The great thing about sport wagons is that the very thing that makes them useful-the extended cabin, the lengthened roofline terminating in an integrated roof lip spoiler-also makes them more aerodynamically efficient than sedans, all else being even, and beautiful. What a lovely arched back the Volvo has, a roofline smooth and curved like an archer's bow. The windshield rake is practically recumbent.

This is a brand again fully in control of its design language, and just about every millimeter of the Volvo looks preordained, as the shoulder lines and swage lines peel back in waves of aerodynamic coherence from the front grille opening. The oversized-for-safety vertical taillamps, glowing with light bars, beautifully frame the hatch's rear glass. The R-Design's grille and frame are tastefully blacked out, with the Volvo emblem and slash levitating in the center.

Why aren't wagons more popular in the U.S.? It helps to culturally deconstruct a bit: The estate form-what we Yanks call a wagon-is stitched into the European imagination of mobility, with romantic notions of holiday excursions on the continent and open itineraries. Estates are also a bit more subtle, a bit less showy. I myself am smitten by the self-evident practicality of an Alfa Romeo 156 Sport wagon or perhaps a Ferrari FF.

The new V60 offers three engine options: the T5 Drive-E, with a 2.0-liter, 240-hp in-line four, paired with an eight-speed transmission and front-wheel drive; the T5, with an oh-so-Volvo in-line five cylinder and all all-wheel drive; and the T6, with its piston-clubbing, turbo-boosted Viking six producing 354 pound-feet of torque at 3,000 rpm, with traction abetted by AWD. The T6's output requires the services of a heavier-duty six-speed Geartronic automatic with paddle shifters behind the steering wheel, if you care to use them.

As commanded in Leviticus, all AWD Volvos will use the Haldex all-wheel drive system; the V60 R-Design's powertrain algorithms seem to have been tweaked to make the car brighter at the throttle, skittish even, and quicker to shift emphatic amounts of torque to the rear wheels, as needed to adjust pace and cornering attitude.

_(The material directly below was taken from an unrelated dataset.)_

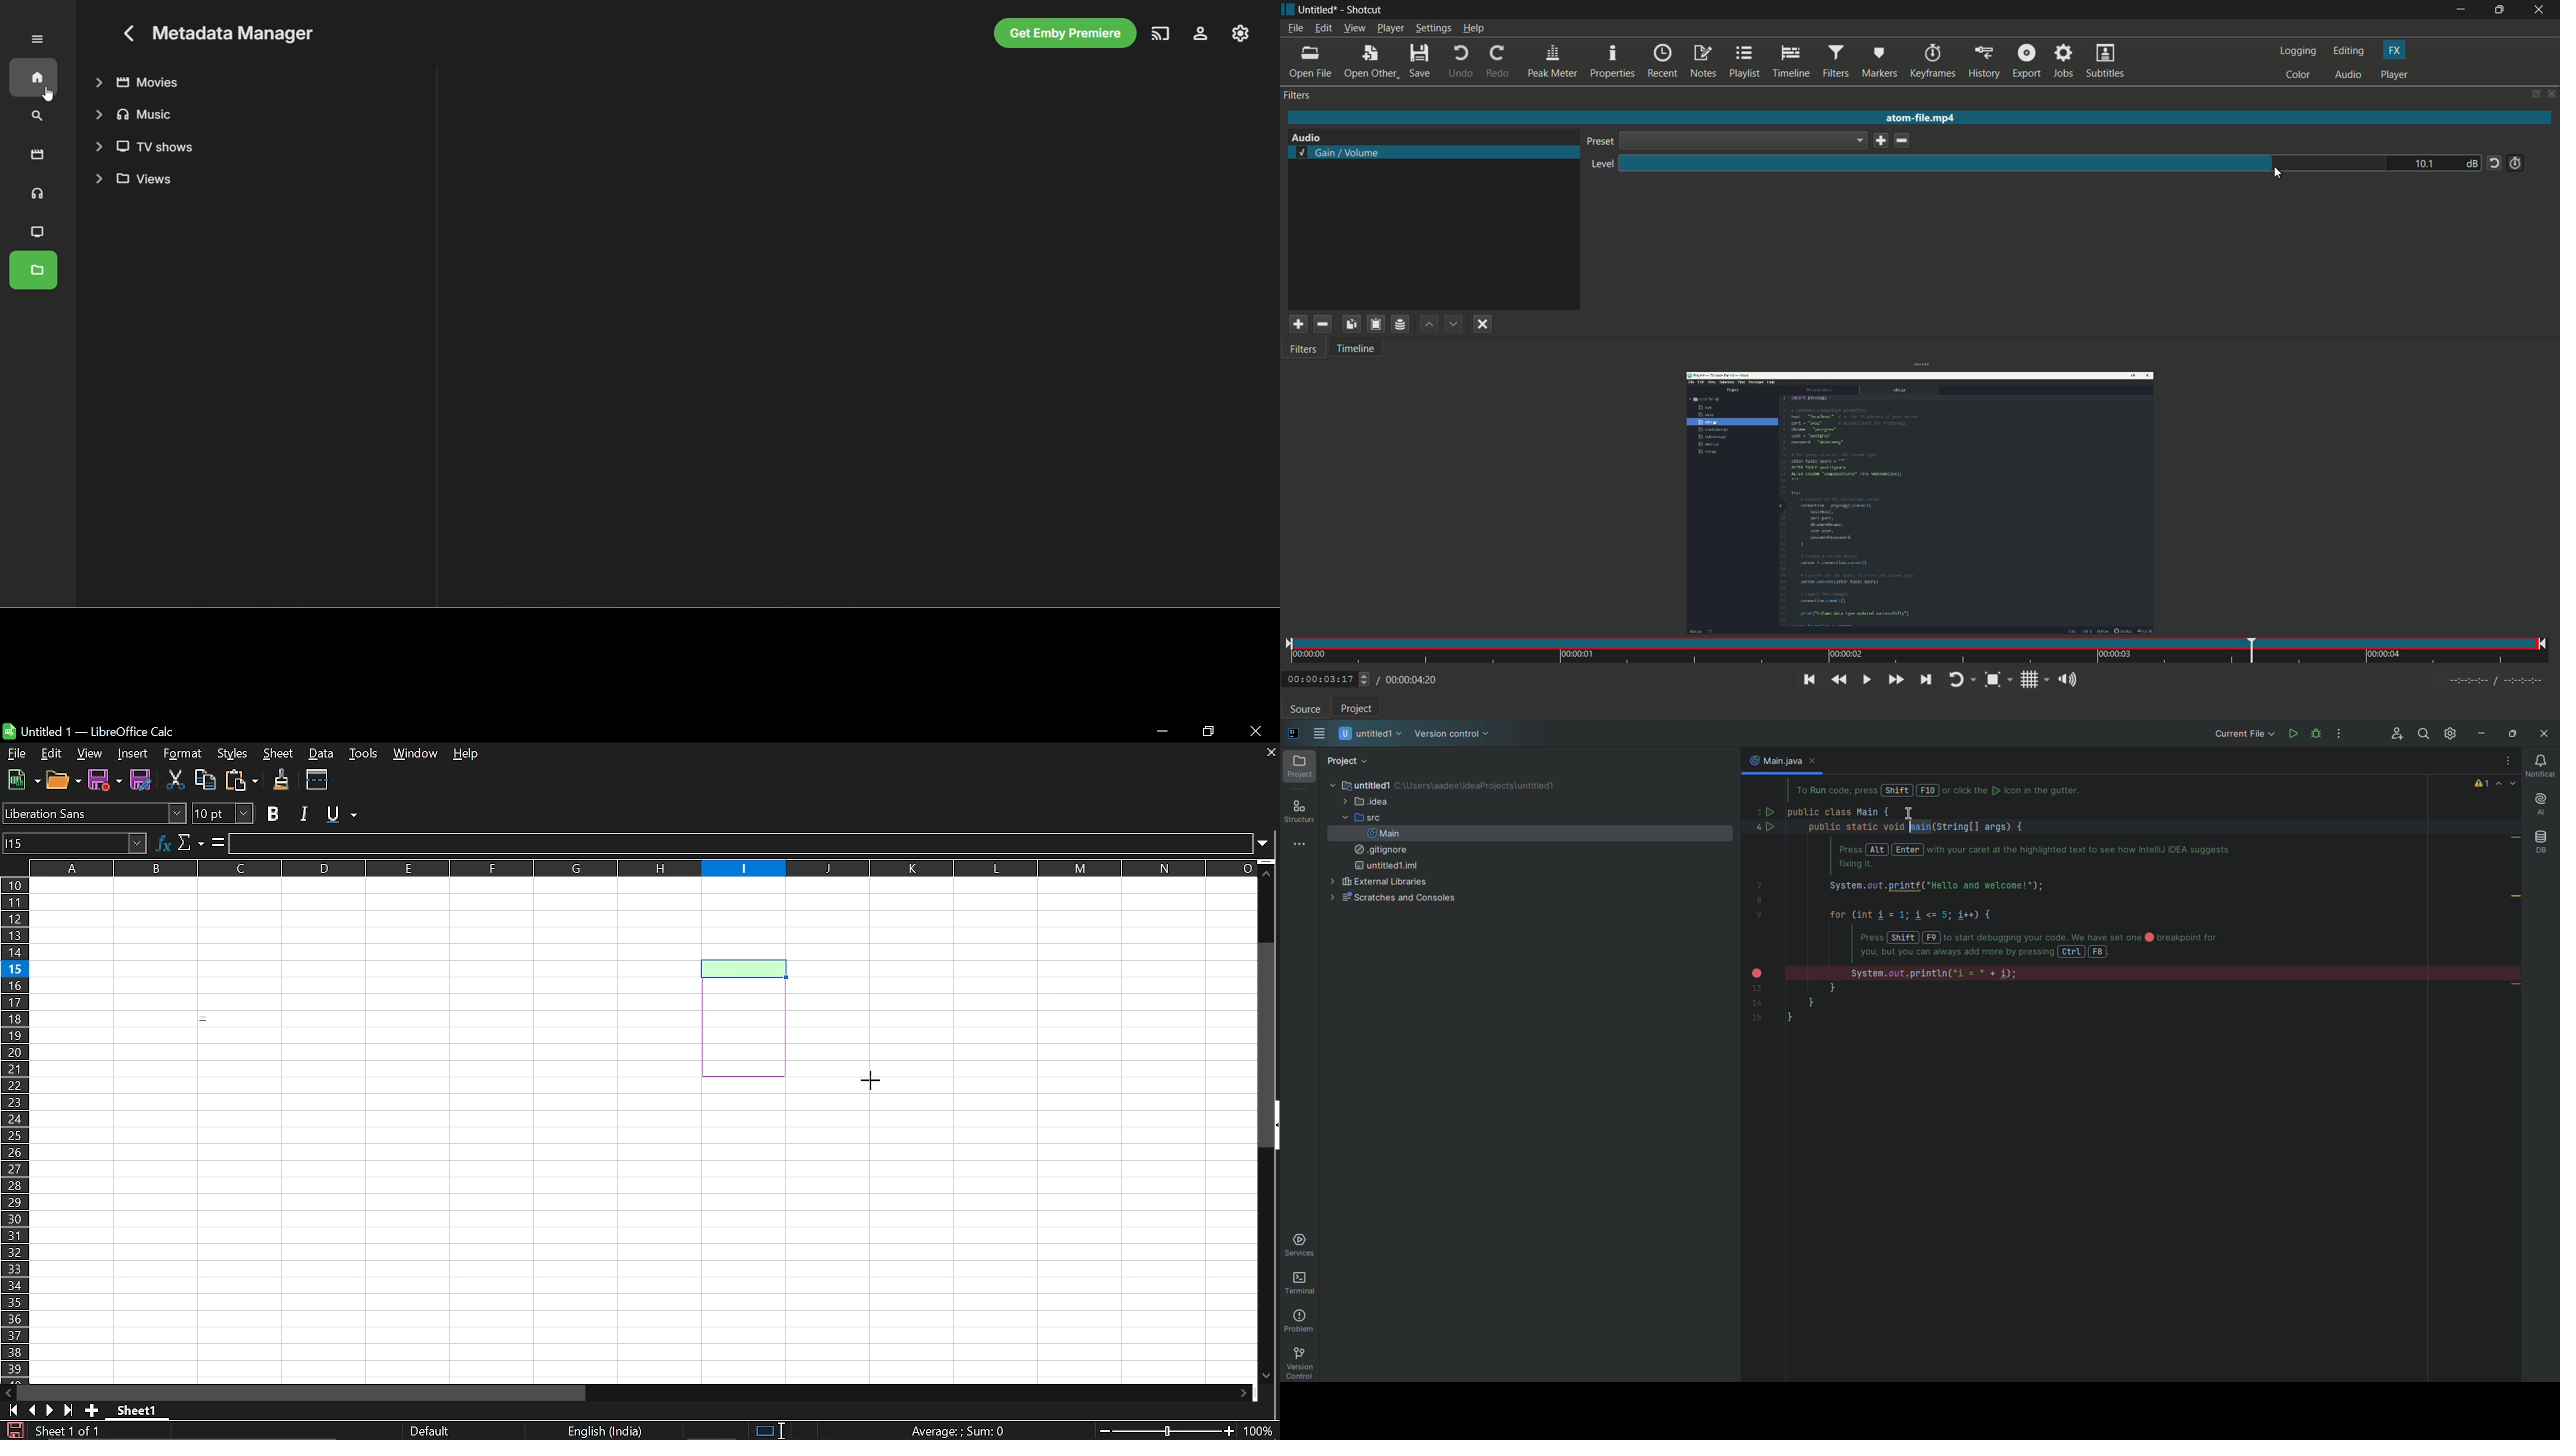 The image size is (2576, 1456). Describe the element at coordinates (1319, 10) in the screenshot. I see `Untitled (file name)` at that location.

Should Volvo dealers somehow beguile shoppers to test-drive the V60 T6, they are going to saddle up one surprisingly quick car. Plant your right snow boot and the little wagon digs in with all four. The transmission's full-power shifts are a bit more deliberate than is usual with modern mechatronic automatics, but there's no disputing the car's rev-loving heart. The first two gear changes check through with authority.

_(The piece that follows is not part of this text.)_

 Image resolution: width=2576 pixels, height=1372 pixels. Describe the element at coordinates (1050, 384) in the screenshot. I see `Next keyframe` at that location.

But, you know, with 325 horsepower, 3,790-pound curb weight, summer tires and all-wheel drive, you would figure stomp-on-it acceleration would be this pony's one trick. Actually, the V60 T6 car is a courser: athletic, pointable, frisky but tamable, with firmly weighted and precise electric-assist steering, and really admirable overall balance, considering the nose-heavy weight distribution. You'd figure this thing would push like a pig and yet it seldom does.

In short, a fantastic car, hugely practical, dead sexy, super fun, a class act all the way.

But will Americans buy it? That would have to be a very cold day.